### TASK
The lines from the start of the listing through the line containing "is (888, 530)." should be printed exactly, and no other lines should be printed.
######
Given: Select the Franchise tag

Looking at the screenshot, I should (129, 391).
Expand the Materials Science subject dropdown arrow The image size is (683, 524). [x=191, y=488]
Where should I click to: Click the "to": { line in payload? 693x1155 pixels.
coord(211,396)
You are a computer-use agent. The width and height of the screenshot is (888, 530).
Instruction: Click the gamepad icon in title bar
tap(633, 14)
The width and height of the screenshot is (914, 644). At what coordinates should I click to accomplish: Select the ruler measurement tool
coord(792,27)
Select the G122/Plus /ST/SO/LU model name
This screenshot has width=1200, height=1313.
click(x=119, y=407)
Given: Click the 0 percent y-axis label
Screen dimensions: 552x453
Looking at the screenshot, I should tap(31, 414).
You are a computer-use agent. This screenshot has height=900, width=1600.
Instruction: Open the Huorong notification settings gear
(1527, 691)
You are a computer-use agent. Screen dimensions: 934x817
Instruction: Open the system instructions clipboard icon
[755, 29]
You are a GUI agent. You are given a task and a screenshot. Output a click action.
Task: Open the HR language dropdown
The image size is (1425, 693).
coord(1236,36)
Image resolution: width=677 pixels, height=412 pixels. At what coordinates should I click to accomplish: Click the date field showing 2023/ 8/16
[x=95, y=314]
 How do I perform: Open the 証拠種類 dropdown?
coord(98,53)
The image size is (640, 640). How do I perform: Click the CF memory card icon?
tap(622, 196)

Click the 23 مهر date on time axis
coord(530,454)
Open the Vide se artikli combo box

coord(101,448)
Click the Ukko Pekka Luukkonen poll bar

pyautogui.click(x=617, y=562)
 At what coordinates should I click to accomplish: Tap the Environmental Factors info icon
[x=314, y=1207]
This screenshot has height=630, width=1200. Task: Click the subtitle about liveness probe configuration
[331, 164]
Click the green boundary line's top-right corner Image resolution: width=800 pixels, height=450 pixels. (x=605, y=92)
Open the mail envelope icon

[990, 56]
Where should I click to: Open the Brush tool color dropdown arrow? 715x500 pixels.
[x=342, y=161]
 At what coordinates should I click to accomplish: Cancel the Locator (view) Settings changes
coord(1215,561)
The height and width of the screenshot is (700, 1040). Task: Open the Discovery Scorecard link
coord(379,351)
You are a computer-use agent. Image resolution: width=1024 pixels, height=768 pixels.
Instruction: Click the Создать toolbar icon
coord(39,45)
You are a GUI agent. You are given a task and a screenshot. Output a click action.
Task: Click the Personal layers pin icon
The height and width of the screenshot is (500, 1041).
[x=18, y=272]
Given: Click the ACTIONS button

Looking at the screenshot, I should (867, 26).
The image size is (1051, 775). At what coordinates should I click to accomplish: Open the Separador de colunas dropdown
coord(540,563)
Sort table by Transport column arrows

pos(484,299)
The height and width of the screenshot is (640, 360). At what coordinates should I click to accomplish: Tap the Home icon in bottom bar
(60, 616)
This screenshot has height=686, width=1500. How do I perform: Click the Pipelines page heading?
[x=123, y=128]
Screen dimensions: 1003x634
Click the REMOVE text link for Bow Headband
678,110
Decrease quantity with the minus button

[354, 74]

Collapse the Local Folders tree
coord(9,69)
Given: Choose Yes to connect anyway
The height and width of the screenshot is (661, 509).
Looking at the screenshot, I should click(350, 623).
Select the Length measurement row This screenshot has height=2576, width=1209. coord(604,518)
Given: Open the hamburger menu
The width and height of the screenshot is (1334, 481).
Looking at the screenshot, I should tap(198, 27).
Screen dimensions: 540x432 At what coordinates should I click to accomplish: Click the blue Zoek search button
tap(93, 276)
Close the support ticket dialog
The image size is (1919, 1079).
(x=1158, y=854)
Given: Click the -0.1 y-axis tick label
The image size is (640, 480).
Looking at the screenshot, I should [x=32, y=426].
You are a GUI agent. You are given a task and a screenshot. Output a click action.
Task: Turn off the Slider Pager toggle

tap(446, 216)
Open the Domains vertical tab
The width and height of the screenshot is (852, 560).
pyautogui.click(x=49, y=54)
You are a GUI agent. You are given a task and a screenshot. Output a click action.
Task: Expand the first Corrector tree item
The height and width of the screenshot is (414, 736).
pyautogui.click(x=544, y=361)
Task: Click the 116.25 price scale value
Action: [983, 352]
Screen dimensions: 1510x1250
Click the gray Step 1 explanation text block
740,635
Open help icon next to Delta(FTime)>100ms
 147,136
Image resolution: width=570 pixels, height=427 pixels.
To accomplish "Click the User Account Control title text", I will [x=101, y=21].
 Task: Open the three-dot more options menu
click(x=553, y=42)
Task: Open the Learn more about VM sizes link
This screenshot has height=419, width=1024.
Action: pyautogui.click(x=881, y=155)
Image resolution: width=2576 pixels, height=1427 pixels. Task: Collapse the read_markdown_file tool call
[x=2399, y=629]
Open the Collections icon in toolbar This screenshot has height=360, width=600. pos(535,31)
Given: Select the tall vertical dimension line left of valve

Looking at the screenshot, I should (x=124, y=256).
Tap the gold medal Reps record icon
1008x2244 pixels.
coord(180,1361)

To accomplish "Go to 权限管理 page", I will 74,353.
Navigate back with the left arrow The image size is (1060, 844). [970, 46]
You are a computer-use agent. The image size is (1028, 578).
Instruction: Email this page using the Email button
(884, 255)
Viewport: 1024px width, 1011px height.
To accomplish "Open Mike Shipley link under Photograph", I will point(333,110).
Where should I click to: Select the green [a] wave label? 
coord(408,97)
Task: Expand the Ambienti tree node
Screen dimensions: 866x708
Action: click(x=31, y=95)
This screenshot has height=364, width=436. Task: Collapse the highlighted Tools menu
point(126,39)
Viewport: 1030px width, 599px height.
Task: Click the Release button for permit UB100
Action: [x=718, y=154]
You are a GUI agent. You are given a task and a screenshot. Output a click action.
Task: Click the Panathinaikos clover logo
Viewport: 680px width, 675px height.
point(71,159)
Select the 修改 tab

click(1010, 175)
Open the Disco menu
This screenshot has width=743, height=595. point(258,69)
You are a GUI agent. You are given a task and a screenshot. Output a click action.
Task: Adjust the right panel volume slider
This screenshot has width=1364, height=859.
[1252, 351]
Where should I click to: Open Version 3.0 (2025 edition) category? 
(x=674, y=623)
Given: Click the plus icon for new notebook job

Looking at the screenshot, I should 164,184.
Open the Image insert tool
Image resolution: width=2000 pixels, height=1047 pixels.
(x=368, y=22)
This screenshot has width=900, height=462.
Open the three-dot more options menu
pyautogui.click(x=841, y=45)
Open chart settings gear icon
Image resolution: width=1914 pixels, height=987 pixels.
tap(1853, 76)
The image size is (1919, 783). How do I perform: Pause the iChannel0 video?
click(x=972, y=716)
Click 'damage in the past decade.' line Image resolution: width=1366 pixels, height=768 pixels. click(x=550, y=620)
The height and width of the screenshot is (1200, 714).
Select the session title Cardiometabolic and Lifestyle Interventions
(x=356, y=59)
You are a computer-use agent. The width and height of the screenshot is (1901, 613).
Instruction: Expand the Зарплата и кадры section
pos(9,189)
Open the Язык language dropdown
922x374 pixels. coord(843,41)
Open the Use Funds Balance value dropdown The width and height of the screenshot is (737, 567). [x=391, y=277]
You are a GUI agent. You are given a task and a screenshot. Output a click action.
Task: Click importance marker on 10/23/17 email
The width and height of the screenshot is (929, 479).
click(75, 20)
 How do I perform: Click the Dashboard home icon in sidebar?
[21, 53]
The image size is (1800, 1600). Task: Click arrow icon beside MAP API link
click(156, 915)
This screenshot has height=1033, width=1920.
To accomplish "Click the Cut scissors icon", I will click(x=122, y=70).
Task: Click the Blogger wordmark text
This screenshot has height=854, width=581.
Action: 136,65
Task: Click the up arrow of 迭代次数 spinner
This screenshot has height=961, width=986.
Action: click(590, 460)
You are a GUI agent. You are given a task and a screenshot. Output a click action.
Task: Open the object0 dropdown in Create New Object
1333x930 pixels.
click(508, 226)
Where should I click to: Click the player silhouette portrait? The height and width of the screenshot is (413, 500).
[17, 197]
######
### EXERCISE SOLUTION
Given: Select the Franchise tag

Looking at the screenshot, I should (129, 391).
Expand the Materials Science subject dropdown arrow The image size is (683, 524). [x=191, y=488]
Where should I click to: Click the "to": { line in payload? 693x1155 pixels.
coord(211,396)
You are a computer-use agent. The width and height of the screenshot is (888, 530).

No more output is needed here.